Rawa News, 13 dicembre 2018 – Lauren Bohn
L’Afghanistan è ancora oggi classificato come il luogo peggiore in cui vivere per le donne
Traduzione a cura di: Lucia Olimpia, Claudia Pisell, Elena Boraschi, Simone Rivello
Mariam piange per sua figlia Najiba, 13 anni. Najiba, che è stata sposata per sei mesi, ha dichiarato, tramite la madre, che sua suocera l’avrebbe cosparsa di benzina e le avrebbe dato fuoco. Alcune infermiere dell’ospedale sono rimaste scettiche di fronte a questa storia e, sin da subito, hanno sospettato potesse essersi data fuoco da sola in un tentativo di suicidio. (Foto: Lynsey Addario/ NYTimes)

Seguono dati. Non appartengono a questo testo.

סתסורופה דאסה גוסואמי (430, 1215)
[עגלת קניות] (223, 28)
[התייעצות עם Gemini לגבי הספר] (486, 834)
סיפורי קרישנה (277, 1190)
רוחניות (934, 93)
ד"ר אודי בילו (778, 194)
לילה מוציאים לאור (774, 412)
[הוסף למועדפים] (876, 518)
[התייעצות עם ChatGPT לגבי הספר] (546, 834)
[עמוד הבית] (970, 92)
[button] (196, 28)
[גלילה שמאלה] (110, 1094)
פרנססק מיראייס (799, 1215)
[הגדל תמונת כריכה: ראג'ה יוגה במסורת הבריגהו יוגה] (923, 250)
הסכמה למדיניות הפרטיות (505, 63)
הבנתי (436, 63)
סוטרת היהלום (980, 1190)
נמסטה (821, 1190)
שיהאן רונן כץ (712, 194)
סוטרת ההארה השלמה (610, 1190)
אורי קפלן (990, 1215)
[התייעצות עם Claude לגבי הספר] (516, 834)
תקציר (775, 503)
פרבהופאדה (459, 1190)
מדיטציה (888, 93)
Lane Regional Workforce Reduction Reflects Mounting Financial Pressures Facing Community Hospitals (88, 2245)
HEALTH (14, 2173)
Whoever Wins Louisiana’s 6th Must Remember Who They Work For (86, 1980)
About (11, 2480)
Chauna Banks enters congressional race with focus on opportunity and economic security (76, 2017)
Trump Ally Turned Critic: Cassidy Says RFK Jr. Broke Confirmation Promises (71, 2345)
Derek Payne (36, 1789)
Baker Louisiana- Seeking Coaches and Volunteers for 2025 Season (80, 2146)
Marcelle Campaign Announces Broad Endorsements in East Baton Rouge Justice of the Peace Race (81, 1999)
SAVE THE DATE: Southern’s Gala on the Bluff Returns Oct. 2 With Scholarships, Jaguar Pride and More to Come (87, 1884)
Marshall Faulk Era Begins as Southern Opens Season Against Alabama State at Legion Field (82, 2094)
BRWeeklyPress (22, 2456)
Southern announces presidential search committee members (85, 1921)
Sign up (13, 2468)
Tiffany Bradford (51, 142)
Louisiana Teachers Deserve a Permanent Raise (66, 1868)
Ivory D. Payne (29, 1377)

Era una mattinata di sole all’inizio di dicembre dello scorso anno quando la ventitreenne Khadija si è data alle fiamme. Ha dato un bacio d’addio a suo figlio di tre mesi, Mohammed, e ha pronunciato una breve preghiera.
Ha supplicato:“Dio ti prego, metti fine a questa sofferenza” nel cortile assolato della sua casa a Herat, Afghanistan, mentre rovesciava cherosene da una lampada sul suo esile corpo. Poi ha acceso un fiammifero. Il cinguettio degli uccelli è stata l’ultima cosa che ha sentito.
La mattina seguente, si è resa conto che le sue preghiere non erano state ascoltate. Khadija, che ha chiesto al TIME di non pubblicare il suo cognome né quello della sua famiglia, si è svegliata nell’unico centro ustioni dell’ospedale di Herat, il corpo con ustioni di terzo grado avvolto da bende.
“Non sono viva e non sono nemmeno morta” mi ha detto Khadija la settimana scorsa, piangendo e stringendo le mani della sorella, Aisha. “Ho cercato di fuggire e ho fallito”. Come la maggioranza delle donne afghane, Khadija è vittima di violenza domestica. Ci ha raccontato per quattro anni suo marito l’ha picchiata e insultata: “sei brutta e stupida”, “una nullità.”
“Le donne non hanno mai una scelta,” ha detto Khadija lo scorso dicembre, in ospedale, con le lacrime che le rigavano il viso, un mosaico carbonizzato di cicatrici quasi irriconoscibile. “Se avessi potuto, non l’avrei sposato. Siamo tutte prigioniere in questo paese.”

Zahra è stata picchiata dal marito che le ha poi versato dell’acido sul viso. In questa foto si trova all’ospedale di Kabul. (Photo: TOLOnews.com)
La decisione di Khadija di darsi alle fiamme ha fatto arrestare il marito con l’accusa di violenza domestica, una situazione alquanto insolita in un paese in cui la violenza sulle donne è raramente criminalizzata. Ma anche se il marito sta scontando la sua pena in prigione, Khadija si sente comunque in trappola, più di quando ha cercato di togliersi la vita. I genitori del marito, che si stanno occupando di suo figlio, hanno dato un ultimatum a Khadija: se dice alla polizia di aver mentito, se dice che suo marito non abusa veramente di lei e se torna a casa allora potrà rivedere suo figlio. Se rifiuta, non lo vedrà mai più.
In un paese distrutto da decenni di guerre e povertà, la storia di Khadija mostra come le donne in Afghanistan stiano lottando per vivere dignitosamente. Evidenzia inoltre come, di fronte al misero sostegno del governo e ai sempre inferiori aiuti internazionali, le donne stiano cercando di intervenire per aiutarsi l’una con l’altra.
Non doveva andare così in Afghanistan, il paese di 35 milioni di abitanti in cui gli Stati Uniti hanno intrapreso una lunghissima guerra che era stata promossa, in parte, come “una lotta per i diritti e la dignità delle donne”. I Talebani hanno governato l’Afghanistan dal 1996 al 2001, periodo in cui le donne erano praticamente invisibili nella vita pubblica, andare a scuola e lavorare era proibito. In un discorso via radio alla nazione del 2001, la allora First Lady Laura Bush, incoraggiò gli americani a “unirsi alle nostre forze e lavorare per garantire e mettere al sicuro la dignità e le opportunità di donne e bambini in Afghanistan.” Nel 2004, il presidente George W. Bush dichiarò la vittoria degli Stati Uniti.